When we try to understand past civilizations, we usually focus on political structures and religious rituals - the sorts of things that form the cultural backbone of a fledgling society. But humans know how to mix in a little play with all that work...and in this mysterious, 4000 year old civilization on the Indus River Valley, playing with toys might have been far more important than we ever imagined.
Archaeologists look for clues that point to religious ceremonies or wealthy elites in ancient civilizations. Temples or palaces are great indicators of how a given society was organized, and we've found good evidence of these places in long distant civilizations like those of Egypt, Mesopotamia, China, and Mesoamerica. But one culture just doesn't fit the pattern: that of Mohenjo Daro and Harappa, the 4000 year old cities of the Indus River Valley, located in modern Pakistan.

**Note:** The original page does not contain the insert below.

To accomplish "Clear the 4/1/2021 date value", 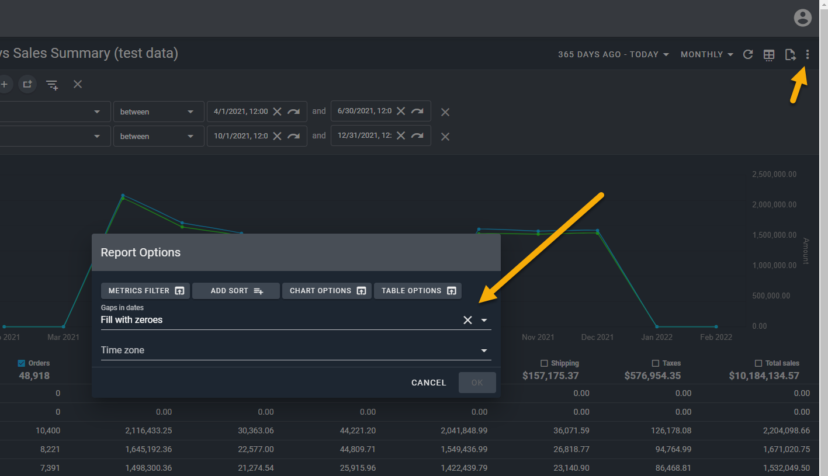I will [x=277, y=112].
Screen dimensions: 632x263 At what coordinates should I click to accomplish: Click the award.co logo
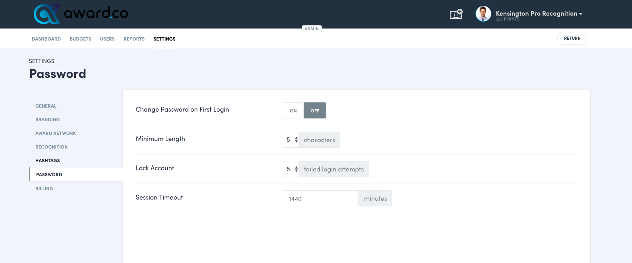81,14

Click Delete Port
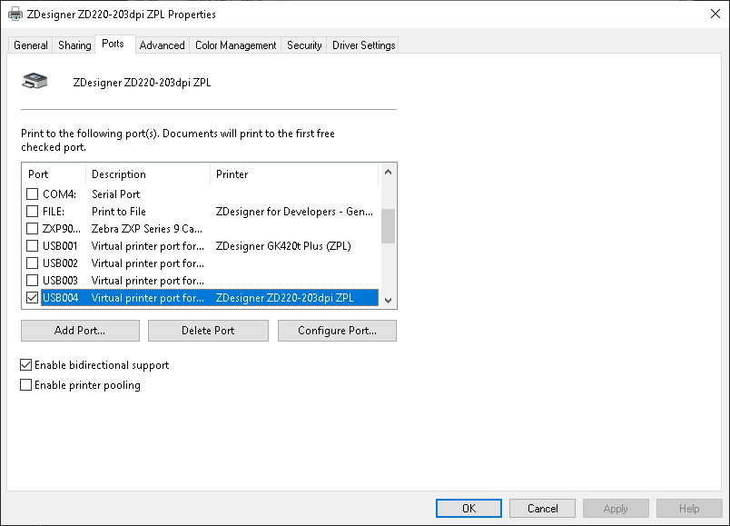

Indeed, these civilizations are just generally mysterious. Unlike other millennia-old culture, we have no idea what language they spoke or who their modern descendants might be. The people of the Indus might have had a system of writing, but it apparently wasn't used for any inscriptions longer than 17 characters, and most examples are found on tiny clay pieces that were tossed into ancient garbage tips.
Places like Egypt or China are brimming with massive monumental architecture and huge pieces of art - the biggest work we've ever discovered in the Indus is a small, life-size bust of a bearded man. Archaeologists dubbed him the "Priest King", but that might have been more out of desperation for something recognizable in the Indus culture than anything else.
The Indus Valley cities were remarkable engineering achievements, clearly planned cities that showed architectural understanding that the rest of the world would take many hundreds, if not thousands, of years to rediscover. And yet there's nowhere that archaeologists can point to and say definitively that it was the seat of political power or religious observance, and that has frustrated archaeologists greatly.
But we might know one thing about the Indus - they enjoyed playing with toys. Archaeologist Elke Rogersdotter has taken this even further, pointing out that huge clusters of toys are found in specific parts of the ancient Indus cities, almost like there were designated play areas. A tenth of all findings in the Indus cities are play-related, which includes toys as well as game pieces like dice.
According to Rogersdotter, these toys might offer our best chance yet of understanding the mysteries of the Indus River Valley:
"The marked quantity of play-related finds and the structured distribution shows that playing was already an important part of people's everyday lives more than 4,000 years ago. The reason that play and game-related artefacts often end up ignored or being reinterpreted at archaeological excavations is probably down to scientific thinking's incongruity with the irrational phenomenon of games and play. The objective of determining the social significance of the actual games therefore, in turn, challenges established ways of thinking. It is an instrument we can use to come up with interpretations that are closer to the individual person. We may gain other, more socially-embedded, approaches for a difficult-to-interpret settlement."